Starting at the line that contains "Task: Click the red star medal on the right", transcribe every remaining line of the data below exactly, and omit all pictures.

──────── Provided data

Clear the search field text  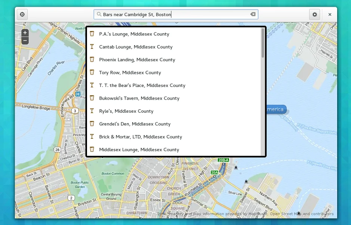pyautogui.click(x=253, y=15)
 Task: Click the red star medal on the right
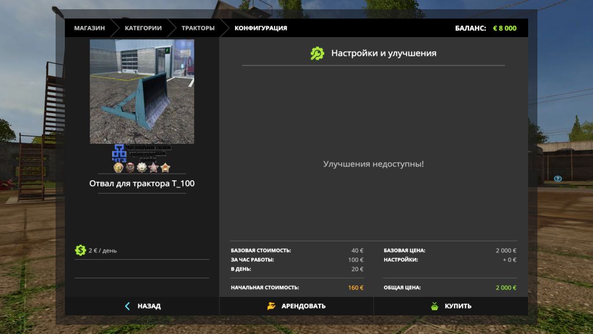166,168

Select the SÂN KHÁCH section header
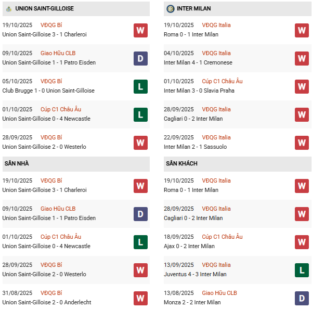click(181, 164)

────────────────

Answer box
 Task: Click the red star medal on the right
166,168

Select the SÂN KHÁCH section header
click(181, 164)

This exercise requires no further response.